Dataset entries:
-*-
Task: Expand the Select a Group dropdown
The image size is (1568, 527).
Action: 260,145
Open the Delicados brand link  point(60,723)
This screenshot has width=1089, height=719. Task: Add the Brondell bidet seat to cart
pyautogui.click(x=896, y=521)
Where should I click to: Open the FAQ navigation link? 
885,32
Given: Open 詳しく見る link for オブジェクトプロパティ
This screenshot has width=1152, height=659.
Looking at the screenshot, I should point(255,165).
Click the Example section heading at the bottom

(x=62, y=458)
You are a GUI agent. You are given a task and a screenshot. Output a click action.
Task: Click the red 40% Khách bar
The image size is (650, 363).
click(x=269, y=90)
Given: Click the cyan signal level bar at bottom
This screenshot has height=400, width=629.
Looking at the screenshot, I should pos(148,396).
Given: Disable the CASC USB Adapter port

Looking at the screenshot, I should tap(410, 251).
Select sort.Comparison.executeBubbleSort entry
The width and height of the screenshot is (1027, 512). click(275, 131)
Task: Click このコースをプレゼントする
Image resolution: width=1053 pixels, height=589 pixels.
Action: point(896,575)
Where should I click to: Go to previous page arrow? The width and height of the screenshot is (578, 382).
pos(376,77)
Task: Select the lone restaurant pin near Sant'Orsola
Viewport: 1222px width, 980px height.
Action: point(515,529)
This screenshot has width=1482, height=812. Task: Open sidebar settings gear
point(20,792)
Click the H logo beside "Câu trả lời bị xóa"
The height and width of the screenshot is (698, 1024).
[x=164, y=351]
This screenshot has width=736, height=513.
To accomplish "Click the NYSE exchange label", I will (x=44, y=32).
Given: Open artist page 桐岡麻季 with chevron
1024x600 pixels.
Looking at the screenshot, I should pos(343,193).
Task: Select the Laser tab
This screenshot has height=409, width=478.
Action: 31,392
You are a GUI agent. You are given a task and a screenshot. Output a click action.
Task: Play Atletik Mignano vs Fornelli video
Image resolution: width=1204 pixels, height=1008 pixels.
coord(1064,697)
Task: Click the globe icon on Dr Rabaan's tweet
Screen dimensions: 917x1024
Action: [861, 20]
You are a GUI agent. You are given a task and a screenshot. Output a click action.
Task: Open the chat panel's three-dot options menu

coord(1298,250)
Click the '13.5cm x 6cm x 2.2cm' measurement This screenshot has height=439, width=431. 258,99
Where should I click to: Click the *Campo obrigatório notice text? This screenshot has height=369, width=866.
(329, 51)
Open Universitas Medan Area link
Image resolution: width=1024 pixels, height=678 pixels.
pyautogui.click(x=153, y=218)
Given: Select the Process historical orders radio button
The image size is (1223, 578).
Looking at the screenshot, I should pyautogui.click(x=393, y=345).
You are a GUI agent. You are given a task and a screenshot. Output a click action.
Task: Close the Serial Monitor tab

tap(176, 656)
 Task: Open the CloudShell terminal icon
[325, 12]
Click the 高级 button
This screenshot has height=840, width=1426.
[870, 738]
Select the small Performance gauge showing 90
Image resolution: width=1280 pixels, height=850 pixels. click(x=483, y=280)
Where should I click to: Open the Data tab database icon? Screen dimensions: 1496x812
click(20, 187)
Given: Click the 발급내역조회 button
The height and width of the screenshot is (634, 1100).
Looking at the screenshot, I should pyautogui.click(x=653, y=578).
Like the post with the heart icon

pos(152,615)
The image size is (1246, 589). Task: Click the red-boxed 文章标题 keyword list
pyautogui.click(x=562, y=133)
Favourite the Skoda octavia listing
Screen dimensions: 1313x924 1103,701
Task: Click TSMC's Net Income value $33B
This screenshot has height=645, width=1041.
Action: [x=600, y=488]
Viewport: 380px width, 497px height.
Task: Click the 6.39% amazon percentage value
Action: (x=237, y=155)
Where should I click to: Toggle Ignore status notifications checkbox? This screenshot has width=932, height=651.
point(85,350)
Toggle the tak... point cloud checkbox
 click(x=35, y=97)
-*-
- EXERCISE GOAL -
Word for word, write out all of the data above.

- RESULT FOR THIS EXERCISE -
Task: Expand the Select a Group dropdown
The image size is (1568, 527).
Action: 260,145
Open the Delicados brand link  point(60,723)
This screenshot has width=1089, height=719. Task: Add the Brondell bidet seat to cart
pyautogui.click(x=896, y=521)
Where should I click to: Open the FAQ navigation link? 
885,32
Given: Open 詳しく見る link for オブジェクトプロパティ
This screenshot has width=1152, height=659.
Looking at the screenshot, I should point(255,165).
Click the Example section heading at the bottom

(x=62, y=458)
You are a GUI agent. You are given a task and a screenshot. Output a click action.
Task: Click the red 40% Khách bar
The image size is (650, 363).
click(x=269, y=90)
Given: Click the cyan signal level bar at bottom
This screenshot has height=400, width=629.
Looking at the screenshot, I should pos(148,396).
Given: Disable the CASC USB Adapter port

Looking at the screenshot, I should tap(410, 251).
Select sort.Comparison.executeBubbleSort entry
The width and height of the screenshot is (1027, 512). click(275, 131)
Task: Click このコースをプレゼントする
Image resolution: width=1053 pixels, height=589 pixels.
Action: point(896,575)
Where should I click to: Go to previous page arrow? The width and height of the screenshot is (578, 382).
pos(376,77)
Task: Select the lone restaurant pin near Sant'Orsola
Viewport: 1222px width, 980px height.
Action: point(515,529)
This screenshot has width=1482, height=812. Task: Open sidebar settings gear
point(20,792)
Click the H logo beside "Câu trả lời bị xóa"
The height and width of the screenshot is (698, 1024).
[x=164, y=351]
This screenshot has width=736, height=513.
To accomplish "Click the NYSE exchange label", I will (x=44, y=32).
Given: Open artist page 桐岡麻季 with chevron
1024x600 pixels.
Looking at the screenshot, I should pos(343,193).
Task: Select the Laser tab
This screenshot has height=409, width=478.
Action: 31,392
You are a GUI agent. You are given a task and a screenshot. Output a click action.
Task: Play Atletik Mignano vs Fornelli video
Image resolution: width=1204 pixels, height=1008 pixels.
coord(1064,697)
Task: Click the globe icon on Dr Rabaan's tweet
Screen dimensions: 917x1024
Action: [861, 20]
You are a GUI agent. You are given a task and a screenshot. Output a click action.
Task: Open the chat panel's three-dot options menu

coord(1298,250)
Click the '13.5cm x 6cm x 2.2cm' measurement This screenshot has height=439, width=431. 258,99
Where should I click to: Click the *Campo obrigatório notice text? This screenshot has height=369, width=866.
(329, 51)
Open Universitas Medan Area link
Image resolution: width=1024 pixels, height=678 pixels.
pyautogui.click(x=153, y=218)
Given: Select the Process historical orders radio button
The image size is (1223, 578).
Looking at the screenshot, I should pyautogui.click(x=393, y=345).
You are a GUI agent. You are given a task and a screenshot. Output a click action.
Task: Close the Serial Monitor tab

tap(176, 656)
 Task: Open the CloudShell terminal icon
[325, 12]
Click the 高级 button
This screenshot has height=840, width=1426.
[870, 738]
Select the small Performance gauge showing 90
Image resolution: width=1280 pixels, height=850 pixels. click(x=483, y=280)
Where should I click to: Open the Data tab database icon? Screen dimensions: 1496x812
click(20, 187)
Given: Click the 발급내역조회 button
The height and width of the screenshot is (634, 1100).
Looking at the screenshot, I should pyautogui.click(x=653, y=578).
Like the post with the heart icon

pos(152,615)
The image size is (1246, 589). Task: Click the red-boxed 文章标题 keyword list
pyautogui.click(x=562, y=133)
Favourite the Skoda octavia listing
Screen dimensions: 1313x924 1103,701
Task: Click TSMC's Net Income value $33B
This screenshot has height=645, width=1041.
Action: [x=600, y=488]
Viewport: 380px width, 497px height.
Task: Click the 6.39% amazon percentage value
Action: (x=237, y=155)
Where should I click to: Toggle Ignore status notifications checkbox? This screenshot has width=932, height=651.
point(85,350)
Toggle the tak... point cloud checkbox
 click(x=35, y=97)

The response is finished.